- What the exercise asks -
Please rewrite the records as a JSON list of strings, from the first line through the line containing "will (x=37, y=60).", with one string per line and blank lines omitted.

- Provided data -
+--

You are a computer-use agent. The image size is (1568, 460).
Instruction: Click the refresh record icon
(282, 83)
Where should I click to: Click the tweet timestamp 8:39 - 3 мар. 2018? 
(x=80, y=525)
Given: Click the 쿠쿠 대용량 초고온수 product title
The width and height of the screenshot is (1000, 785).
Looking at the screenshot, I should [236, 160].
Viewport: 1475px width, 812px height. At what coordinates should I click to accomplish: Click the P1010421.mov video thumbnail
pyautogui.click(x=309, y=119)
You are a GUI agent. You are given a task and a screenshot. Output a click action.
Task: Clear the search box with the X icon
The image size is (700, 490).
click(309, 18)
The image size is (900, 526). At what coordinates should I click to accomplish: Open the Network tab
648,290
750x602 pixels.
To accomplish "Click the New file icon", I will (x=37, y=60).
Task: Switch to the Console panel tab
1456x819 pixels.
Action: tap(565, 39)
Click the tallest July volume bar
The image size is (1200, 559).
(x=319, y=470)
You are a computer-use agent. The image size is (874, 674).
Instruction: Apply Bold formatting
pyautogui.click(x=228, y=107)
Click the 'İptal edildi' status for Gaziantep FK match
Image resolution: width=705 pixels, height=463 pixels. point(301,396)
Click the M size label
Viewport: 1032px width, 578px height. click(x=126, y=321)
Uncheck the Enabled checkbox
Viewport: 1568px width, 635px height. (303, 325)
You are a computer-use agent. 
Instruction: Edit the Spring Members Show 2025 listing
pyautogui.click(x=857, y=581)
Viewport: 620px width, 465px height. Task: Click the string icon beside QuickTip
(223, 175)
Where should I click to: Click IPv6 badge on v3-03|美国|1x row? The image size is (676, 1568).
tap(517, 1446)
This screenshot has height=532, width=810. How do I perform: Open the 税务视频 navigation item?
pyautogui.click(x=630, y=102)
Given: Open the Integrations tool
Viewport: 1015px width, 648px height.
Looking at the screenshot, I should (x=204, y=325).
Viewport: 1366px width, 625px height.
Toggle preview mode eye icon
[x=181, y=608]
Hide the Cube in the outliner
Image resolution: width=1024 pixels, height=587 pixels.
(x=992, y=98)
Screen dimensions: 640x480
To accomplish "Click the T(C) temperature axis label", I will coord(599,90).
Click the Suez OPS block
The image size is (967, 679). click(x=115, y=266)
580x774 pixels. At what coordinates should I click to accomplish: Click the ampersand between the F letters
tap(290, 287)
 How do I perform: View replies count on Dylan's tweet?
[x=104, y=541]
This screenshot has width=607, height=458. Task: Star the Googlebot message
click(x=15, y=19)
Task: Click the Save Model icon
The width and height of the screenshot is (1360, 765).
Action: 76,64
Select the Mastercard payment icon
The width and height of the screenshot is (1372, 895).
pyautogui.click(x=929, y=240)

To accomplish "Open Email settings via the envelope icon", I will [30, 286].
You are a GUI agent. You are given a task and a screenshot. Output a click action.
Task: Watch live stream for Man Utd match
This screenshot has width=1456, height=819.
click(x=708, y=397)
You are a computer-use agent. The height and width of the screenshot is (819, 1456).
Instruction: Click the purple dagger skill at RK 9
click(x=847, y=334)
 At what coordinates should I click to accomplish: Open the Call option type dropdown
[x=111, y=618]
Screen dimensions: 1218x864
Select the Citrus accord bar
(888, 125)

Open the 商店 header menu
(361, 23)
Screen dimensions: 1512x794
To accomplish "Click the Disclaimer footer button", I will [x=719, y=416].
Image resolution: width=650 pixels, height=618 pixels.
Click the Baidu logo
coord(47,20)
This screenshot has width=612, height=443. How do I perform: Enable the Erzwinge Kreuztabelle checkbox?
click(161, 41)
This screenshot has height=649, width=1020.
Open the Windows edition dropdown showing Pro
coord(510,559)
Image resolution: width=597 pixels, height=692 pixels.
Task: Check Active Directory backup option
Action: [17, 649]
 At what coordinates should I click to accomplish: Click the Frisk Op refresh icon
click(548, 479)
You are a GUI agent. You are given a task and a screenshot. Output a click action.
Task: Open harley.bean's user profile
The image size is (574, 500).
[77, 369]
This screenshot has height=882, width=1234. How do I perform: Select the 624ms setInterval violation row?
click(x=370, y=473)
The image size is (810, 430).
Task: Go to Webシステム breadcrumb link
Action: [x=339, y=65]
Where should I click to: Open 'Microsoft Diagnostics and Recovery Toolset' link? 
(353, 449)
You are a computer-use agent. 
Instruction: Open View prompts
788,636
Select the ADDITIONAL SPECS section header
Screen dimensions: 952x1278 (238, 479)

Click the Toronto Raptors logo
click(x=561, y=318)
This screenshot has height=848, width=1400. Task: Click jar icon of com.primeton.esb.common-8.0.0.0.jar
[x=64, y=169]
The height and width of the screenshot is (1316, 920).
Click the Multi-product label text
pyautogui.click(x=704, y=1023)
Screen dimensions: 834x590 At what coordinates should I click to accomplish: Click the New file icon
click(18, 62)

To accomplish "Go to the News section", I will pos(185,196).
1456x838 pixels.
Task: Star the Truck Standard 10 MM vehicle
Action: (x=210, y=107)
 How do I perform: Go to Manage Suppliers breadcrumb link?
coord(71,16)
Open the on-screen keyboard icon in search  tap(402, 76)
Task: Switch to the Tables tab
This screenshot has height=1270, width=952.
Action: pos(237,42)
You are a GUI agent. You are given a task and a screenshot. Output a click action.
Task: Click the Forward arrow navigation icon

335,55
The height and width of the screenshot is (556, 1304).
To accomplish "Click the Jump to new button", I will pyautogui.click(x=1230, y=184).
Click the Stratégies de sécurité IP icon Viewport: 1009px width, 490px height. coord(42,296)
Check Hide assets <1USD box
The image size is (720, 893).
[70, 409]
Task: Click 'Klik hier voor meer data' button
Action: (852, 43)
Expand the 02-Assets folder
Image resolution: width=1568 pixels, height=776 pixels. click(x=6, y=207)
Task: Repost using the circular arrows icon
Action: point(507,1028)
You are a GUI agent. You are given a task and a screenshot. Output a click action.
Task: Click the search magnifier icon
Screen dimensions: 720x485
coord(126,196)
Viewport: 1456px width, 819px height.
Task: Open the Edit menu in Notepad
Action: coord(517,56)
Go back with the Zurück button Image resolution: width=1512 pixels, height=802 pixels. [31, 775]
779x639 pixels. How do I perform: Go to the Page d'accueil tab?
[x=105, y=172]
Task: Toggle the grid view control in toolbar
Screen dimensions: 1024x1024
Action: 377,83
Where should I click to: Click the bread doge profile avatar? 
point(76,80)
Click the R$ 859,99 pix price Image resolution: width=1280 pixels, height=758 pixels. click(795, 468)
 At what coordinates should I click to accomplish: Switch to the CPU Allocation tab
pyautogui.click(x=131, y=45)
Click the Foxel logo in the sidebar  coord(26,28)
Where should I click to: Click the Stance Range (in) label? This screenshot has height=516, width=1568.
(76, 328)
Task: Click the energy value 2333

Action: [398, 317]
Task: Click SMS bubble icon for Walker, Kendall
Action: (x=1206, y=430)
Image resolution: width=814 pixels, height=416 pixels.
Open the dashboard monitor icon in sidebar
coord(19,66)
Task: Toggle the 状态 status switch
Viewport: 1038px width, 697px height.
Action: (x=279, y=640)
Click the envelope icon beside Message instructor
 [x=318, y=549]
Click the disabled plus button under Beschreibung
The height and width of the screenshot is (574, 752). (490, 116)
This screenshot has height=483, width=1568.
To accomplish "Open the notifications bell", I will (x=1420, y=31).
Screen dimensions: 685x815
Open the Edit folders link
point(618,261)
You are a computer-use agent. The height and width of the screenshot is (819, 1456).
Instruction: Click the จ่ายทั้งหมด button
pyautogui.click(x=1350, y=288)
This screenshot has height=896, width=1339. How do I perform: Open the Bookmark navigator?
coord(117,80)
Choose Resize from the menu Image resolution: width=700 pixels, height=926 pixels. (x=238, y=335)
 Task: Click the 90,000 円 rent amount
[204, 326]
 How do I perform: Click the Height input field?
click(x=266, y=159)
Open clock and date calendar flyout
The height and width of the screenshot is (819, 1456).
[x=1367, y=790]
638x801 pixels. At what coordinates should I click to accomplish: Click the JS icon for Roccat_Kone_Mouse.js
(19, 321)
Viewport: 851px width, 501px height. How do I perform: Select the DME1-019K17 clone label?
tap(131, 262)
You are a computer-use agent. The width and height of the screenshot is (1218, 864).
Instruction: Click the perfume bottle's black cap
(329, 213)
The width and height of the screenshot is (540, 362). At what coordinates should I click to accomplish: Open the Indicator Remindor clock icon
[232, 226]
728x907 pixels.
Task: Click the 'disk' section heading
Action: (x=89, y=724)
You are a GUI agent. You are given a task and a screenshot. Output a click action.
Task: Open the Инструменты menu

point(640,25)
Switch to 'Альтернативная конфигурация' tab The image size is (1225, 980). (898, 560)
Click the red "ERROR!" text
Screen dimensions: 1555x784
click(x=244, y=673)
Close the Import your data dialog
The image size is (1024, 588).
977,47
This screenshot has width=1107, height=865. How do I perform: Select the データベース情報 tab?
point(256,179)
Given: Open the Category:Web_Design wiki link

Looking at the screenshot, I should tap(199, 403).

+--

- Output -
[
  "You are a computer-use agent. The image size is (1568, 460).",
  "Instruction: Click the refresh record icon",
  "(282, 83)",
  "Where should I click to: Click the tweet timestamp 8:39 - 3 мар. 2018? ",
  "(x=80, y=525)",
  "Given: Click the 쿠쿠 대용량 초고온수 product title",
  "The width and height of the screenshot is (1000, 785).",
  "Looking at the screenshot, I should [236, 160].",
  "Viewport: 1475px width, 812px height. At what coordinates should I click to accomplish: Click the P1010421.mov video thumbnail",
  "pyautogui.click(x=309, y=119)",
  "You are a GUI agent. You are given a task and a screenshot. Output a click action.",
  "Task: Clear the search box with the X icon",
  "The image size is (700, 490).",
  "click(309, 18)",
  "The image size is (900, 526). At what coordinates should I click to accomplish: Open the Network tab",
  "648,290",
  "750x602 pixels.",
  "To accomplish \"Click the New file icon\", I will (x=37, y=60)."
]